Tuesday, October 20, 2020

Can I Song Lyrics Meaning - Drake

Read Drake - Can I Lyrics Song Meaning Explained.

Album: Care Package
Release Date: August 2, 2019
Record Label: OVO, Republic Records
Songwriter: Aubrey Graham, Shebib, Knowles, J. Marr
Producer: 40

Beyoncé monotonically chants the opening to all of Drake’s questions as he asks his girl permission to do various different things and closes with them with a pet name—her voice then eerily echoes and lingers in the background.

The whole verse structure (interpolation of Drake’s rap, into Beyoncé’s line) serve to give extra meaning to Drake’s line, in a similar manner to what Kanye achieved with Nina Simone’s sample in “Blood On The Leaves.”

The effect adds to the sense of venting in the song: there is a constant flow of interruption, as if the ‘Can I’ and ‘Baby’ are the girls attempts to enter into the conversation that Drake himself is asking for. Ironically (and tragically) his inability to allow her space stops that same conversation from happening and we understand—‘all we ever talk about is me’—as a kind of self-destructive, self-fulfilling prophecy.

Drake wants to bring this girl home. Toronto was given the nickname “The 6” because of its area codes 416 and 647.

I was runnin' through the 6 with my woes
You know how that should go

Drake’s flaw is that he can’t be consistent with women. No matter how many times he tries to do so, he ends up being inconsistent. While the media and rap game are focused on Drake, he’s tired of the attention always being on him. Rather than every conversation feeling like an interview, he want’s his girl to open up and let him know what she wants to do with the rest of her life.

I needed to hear that shit, I hate when you’re submissive / Passive aggressive when we’re texting, I feel the distance

In order for him to truly open up to a girl like this, he needs her to let him in. Later in the verse he talks about his desire to hear her voice and wanting to open up to her, but first he needs to know what her aspirations are.

Drake leaves this girl a very open question to determine what kind of person she is. Andre 3000 did something similar in the Outkast song “Da Art of Storytellin' (Part 1)”:

Talking bout what we gonna be when we grow up
I said what you wanna be, she said, “Alive”
It made me think for a minute, then looked in her eyes

Drake may be looking for a deep thinker, like Sasha, to accompany him and hold him steady. Typically people want fame, fortune and parties to surround them, but with a man like Drake she has plenty of opportunities to build upon. Another simple choice, as Lennon put it, would be “happy” or “loved.”

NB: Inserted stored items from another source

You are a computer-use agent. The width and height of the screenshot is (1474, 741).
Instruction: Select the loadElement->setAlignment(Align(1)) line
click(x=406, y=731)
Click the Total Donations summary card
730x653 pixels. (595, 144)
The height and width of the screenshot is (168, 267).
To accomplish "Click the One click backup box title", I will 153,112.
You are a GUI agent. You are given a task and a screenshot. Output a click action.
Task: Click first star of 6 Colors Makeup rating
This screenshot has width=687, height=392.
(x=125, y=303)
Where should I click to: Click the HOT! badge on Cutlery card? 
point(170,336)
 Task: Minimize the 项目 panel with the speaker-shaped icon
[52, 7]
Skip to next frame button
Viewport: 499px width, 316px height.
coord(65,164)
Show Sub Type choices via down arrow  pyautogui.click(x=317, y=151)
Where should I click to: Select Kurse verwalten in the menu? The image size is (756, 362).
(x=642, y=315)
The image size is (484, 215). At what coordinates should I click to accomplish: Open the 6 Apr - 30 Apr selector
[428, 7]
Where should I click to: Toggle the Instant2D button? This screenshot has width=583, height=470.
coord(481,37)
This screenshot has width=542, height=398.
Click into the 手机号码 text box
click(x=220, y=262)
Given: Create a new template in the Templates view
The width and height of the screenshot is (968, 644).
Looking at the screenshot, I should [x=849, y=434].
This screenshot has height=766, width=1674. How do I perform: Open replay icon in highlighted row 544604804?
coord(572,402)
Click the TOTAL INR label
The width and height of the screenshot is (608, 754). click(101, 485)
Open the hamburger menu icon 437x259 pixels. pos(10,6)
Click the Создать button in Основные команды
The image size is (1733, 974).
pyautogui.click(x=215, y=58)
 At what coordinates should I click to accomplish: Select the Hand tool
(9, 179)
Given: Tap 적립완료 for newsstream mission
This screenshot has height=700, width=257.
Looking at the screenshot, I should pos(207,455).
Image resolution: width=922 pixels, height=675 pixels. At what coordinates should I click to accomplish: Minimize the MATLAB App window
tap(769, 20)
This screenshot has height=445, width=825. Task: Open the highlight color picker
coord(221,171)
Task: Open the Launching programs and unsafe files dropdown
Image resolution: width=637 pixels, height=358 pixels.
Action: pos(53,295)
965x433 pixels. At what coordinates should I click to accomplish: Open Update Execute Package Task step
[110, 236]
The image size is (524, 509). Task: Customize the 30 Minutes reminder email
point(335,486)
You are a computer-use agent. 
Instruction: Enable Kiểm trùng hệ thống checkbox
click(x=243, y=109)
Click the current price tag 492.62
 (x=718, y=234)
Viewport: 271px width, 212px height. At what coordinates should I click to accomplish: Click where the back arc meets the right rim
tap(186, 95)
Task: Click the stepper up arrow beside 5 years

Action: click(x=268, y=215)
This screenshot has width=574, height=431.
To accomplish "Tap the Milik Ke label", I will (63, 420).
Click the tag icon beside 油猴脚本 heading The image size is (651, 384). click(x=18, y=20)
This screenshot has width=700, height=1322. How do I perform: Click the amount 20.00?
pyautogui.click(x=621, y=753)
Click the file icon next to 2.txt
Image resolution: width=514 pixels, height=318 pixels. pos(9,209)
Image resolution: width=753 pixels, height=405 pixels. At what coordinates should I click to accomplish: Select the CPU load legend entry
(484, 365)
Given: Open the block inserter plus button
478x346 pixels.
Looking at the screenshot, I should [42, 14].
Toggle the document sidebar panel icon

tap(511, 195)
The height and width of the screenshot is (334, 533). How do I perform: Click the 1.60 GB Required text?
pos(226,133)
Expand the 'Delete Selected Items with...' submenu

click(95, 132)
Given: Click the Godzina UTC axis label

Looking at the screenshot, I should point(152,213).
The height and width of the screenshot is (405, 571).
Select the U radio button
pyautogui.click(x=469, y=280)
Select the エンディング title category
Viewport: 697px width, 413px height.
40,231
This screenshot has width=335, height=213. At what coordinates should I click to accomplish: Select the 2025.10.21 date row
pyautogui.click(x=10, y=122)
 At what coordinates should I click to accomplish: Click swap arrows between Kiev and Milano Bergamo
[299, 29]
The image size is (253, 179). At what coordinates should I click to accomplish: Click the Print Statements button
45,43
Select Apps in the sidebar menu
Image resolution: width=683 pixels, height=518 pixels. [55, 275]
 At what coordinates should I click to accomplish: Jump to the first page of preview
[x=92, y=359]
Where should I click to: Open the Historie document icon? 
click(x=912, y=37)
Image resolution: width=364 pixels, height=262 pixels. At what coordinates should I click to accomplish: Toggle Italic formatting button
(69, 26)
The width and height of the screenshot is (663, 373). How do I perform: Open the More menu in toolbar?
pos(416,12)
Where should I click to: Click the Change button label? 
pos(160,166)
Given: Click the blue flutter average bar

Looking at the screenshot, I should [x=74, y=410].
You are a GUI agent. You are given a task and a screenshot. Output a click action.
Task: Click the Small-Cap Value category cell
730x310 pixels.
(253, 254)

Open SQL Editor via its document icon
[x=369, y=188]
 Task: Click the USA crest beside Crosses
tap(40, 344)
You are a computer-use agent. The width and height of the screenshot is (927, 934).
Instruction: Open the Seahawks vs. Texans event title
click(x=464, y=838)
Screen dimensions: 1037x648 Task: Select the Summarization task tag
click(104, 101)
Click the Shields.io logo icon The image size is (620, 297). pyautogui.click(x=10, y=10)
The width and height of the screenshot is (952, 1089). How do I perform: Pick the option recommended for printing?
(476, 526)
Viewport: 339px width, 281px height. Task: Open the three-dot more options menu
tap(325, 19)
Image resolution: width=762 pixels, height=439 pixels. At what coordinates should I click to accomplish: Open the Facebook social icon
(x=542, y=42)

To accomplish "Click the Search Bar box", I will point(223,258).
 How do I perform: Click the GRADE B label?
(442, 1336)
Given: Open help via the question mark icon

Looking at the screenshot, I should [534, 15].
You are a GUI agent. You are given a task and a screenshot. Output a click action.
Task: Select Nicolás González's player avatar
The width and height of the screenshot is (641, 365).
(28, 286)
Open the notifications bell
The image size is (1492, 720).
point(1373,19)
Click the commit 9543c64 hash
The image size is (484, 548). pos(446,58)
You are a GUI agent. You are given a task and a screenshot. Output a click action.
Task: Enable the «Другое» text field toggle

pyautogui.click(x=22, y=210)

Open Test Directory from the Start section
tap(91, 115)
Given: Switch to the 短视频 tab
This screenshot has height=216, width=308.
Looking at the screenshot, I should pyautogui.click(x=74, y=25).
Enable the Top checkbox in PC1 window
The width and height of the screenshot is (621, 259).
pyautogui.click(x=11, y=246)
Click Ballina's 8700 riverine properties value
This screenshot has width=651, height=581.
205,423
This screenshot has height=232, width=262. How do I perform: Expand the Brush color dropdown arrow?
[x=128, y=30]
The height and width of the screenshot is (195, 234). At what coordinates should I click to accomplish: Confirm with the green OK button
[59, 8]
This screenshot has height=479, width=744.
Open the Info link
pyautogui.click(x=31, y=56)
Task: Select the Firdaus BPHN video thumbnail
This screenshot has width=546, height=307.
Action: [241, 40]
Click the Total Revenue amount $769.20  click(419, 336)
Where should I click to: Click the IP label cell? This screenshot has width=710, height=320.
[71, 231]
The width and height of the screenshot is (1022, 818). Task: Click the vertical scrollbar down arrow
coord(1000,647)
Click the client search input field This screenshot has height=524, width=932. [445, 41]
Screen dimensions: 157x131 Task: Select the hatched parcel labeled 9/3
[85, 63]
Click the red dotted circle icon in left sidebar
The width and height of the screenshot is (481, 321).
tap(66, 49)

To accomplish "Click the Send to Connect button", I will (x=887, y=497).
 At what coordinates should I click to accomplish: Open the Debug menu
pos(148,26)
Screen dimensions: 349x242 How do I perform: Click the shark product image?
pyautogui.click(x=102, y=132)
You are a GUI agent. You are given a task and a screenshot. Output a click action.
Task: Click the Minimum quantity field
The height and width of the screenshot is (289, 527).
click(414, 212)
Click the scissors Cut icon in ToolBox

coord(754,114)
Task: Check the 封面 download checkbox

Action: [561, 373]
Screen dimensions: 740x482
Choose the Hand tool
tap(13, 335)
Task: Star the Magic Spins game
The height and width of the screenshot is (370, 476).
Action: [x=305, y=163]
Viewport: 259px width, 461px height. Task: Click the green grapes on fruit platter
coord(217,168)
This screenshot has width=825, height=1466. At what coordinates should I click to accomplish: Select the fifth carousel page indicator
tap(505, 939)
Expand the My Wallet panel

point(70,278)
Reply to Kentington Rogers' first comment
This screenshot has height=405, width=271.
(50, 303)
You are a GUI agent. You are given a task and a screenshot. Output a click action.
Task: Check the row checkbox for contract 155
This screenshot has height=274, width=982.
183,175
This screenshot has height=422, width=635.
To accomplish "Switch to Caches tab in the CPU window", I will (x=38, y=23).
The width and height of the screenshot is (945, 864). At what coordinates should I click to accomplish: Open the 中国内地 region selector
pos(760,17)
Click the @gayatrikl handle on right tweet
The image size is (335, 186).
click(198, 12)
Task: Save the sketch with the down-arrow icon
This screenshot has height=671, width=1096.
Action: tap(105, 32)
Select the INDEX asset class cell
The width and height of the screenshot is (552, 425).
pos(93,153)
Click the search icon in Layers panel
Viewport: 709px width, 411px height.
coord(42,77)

When I was 5 years old, my mother always told me that happiness was the key to life. When I went to school, they asked me what I wanted to be when I grew up. I wrote down ‘happy’. They told me I didn’t understand the assignment. I told them they didn’t understand life. - John Lennon

Whatever her desires may be, Drake’s willing to give her the support to make it happen. However his interest in her is flickering and he doesn’t want another woman with no aspirations coming to him for fame and money. Drake needs a woman he can connect with deeply to ensure the light of their relationship remains bright. In the final line, he presses for an answer so he’ll know whether to keep the light of their connection burning or to shut it down.

It seems as if texting has replaced calling as the main form of communication, especially in this generation – Drake offers to call her on her hotline. Drake prefers hearing her voice over monotonous sound of a text message, or the humdrum vibrations that occur every other second.

This may allude to his unreleased track from If You Are Reading This It Is Too Late, “My Side”:

You don’t ever come to where I stay at
If anybody knows, girl you know, I know

Drake has been feeling like his relationship with his girl hasn’t been working out. Drake blames himself for the failed relationship and wants to know how he can be completely devoted to her.